British PM launches charm offensive in India
British Prime Minister David Cameron kicks off a much-touted visit to India Wednesday, aimed at winning over a key business partner seen as vital to boosting Britain's post-recession recovery.
Flanked by a bevy of top ministers and a small army of business luminaries, Cameron arrived late Tuesday at the head of the largest British delegation to travel to the former jewel in its colonial crown in recent memory.
It has been tagged as a mould-breaking mission to redefine what Cameron's government sees as a long-neglected relationship with one of the world's fastest growing economies.
The trip kicks off in the southern city of Bangalore -- the showcase of India's IT industry -- where Cameron will visit the country's second-largest software exporter Infosys and the state-run defence giant Hindustan Aeronautics Ltd. (HAL).
Among a raft of trade agreements to be signed during the visit, the expected highlight is a deal worth up to 650 million dollars for BAE Systems to supply about 60 more Hawk trainer jets.
India ordered 66 Hawk jets from BAE in 2004. All the aircraft in the follow-up deal are likely to be jointly assembled locally with HAL.
Since taking power in May, Cameron has said he wants British foreign policy to focus more on business in a bid to boost the economy as it emerges from recession facing deep budget cuts to combat record state debt.
Among the BRIC group of emerging economies -- Brazil, Russia, India and China -- India is seen as one of the largest, most culturally compatible and under-exploited markets for partnerships with British firms.
One of the first countries to shrug off the effects of global financial crisis, India boasts a growing, consumer-hungry middle class and an economy that is forecast to grow 8.5 percent this fiscal year.
"India matters. Its economy is growing at three times the speed of ours," said Britain's finance minister, George Osborne, who is accompanying Cameron along with Foreign Minister William Hague and Business Secretary Vince Cable.

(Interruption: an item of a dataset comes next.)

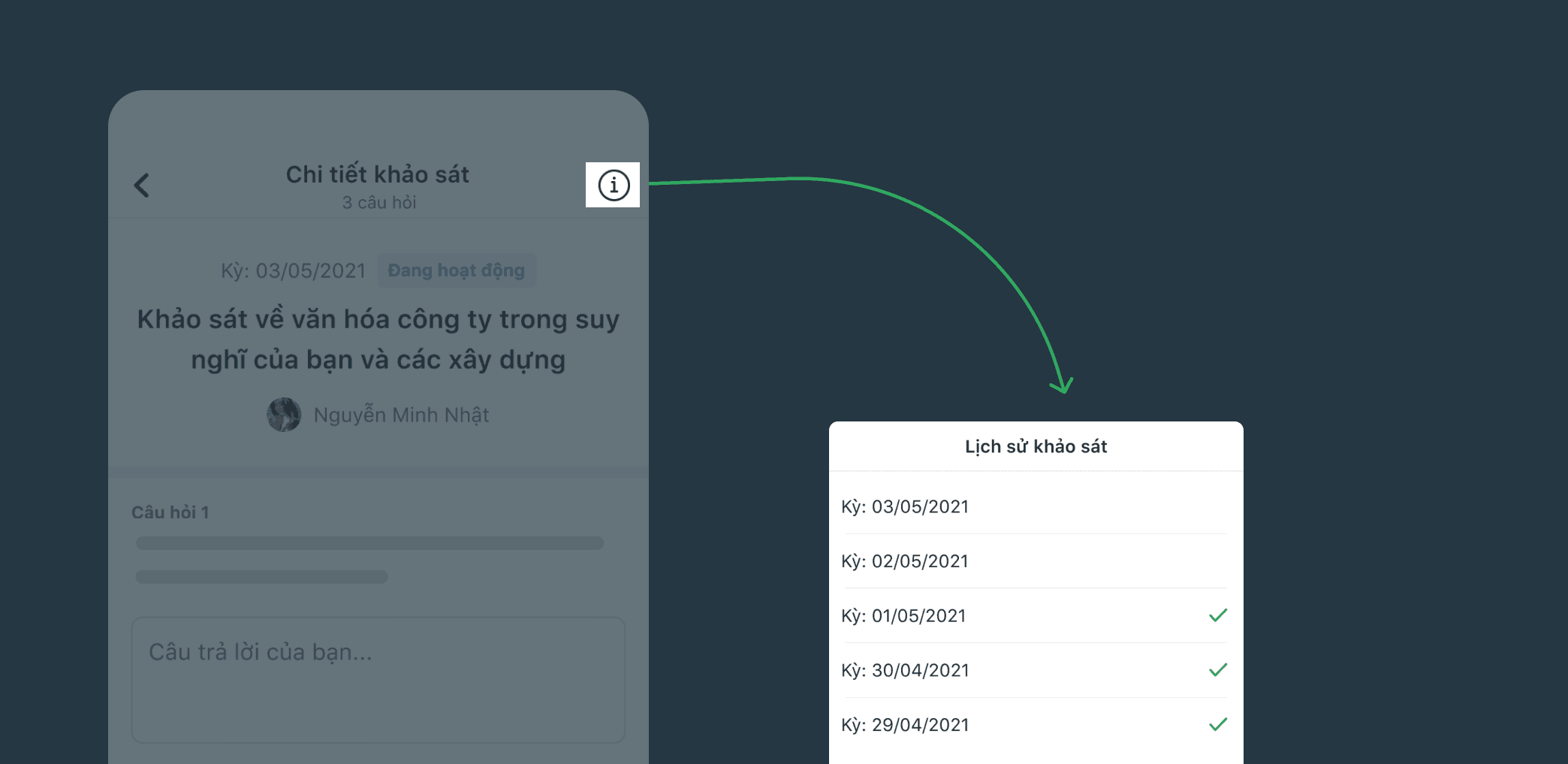Viewport: 1568px width, 764px height.
Task: Click the checkmark beside Kỳ: 01/05/2021
Action: pos(1218,615)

Britain's ambassador to India, Richard Stagg, described the visit as one of "unique scale and ambition" and said Cameron and his cabinet ministers were intent on forging a "new, special relationship" with India.
Ties between the two countries go back a long way.
India was known as the "jewel in the crown" of the British empire until independence in 1947 and up to two million people of Indian origin live in Britain, its largest ethnic minority group.
Bilateral trade was worth 11.5 billion pounds (13.7 billion euros, 17.7 billion dollars) last year.
Britain is the most popular business destination in the European Union for Indian companies such as Tata and ICICI Bank -- and the richest man in Britain is the Indian steel magnate Lakshmi Mittal.
"Cameron's visit is a clear signal: Britain is wooing India," said R.K.Jain, a professor of European studies at Jawaharlal Nehru University in New Delhi.
"Britain wants to attract high ticket investment from India. They are fighting a deep financial crisis and acquiring foreign direct investment is one of the best ways to improve that," he said.
But Britain is not alone in paying court to its former colony, and faces competition from much bigger trading powers such as the United States and Japan.
"The question is, what can we offer India?", Gareth Price, head of the Asia Programme at London foreign affairs think-tank Chatham House, told AFP.
"If (Cameron) just comes back with smiles and handshakes and MOUs (memoranda of understanding) there will be a collective shrugging of shoulders," Price said.
"There needs to be some scheme, some initiative around which you rejig the relationship," he added.
Cameron is expected to tread carefully around issues such as India's volatile relationship with Pakistan, given New Delhi's extreme sensitivity to anything that smacks of outside interference.
"Our approach would not be to tell those countries what to do, they must take forward their own bilateral relations," Hague said recently.
Hague's predecessor in Britain's previous Labour government, David Miliband, infuriated Indian officials during a visit here last year when he linked the unresolved Kashmir dispute to the 2008 militant attacks on Mumbai.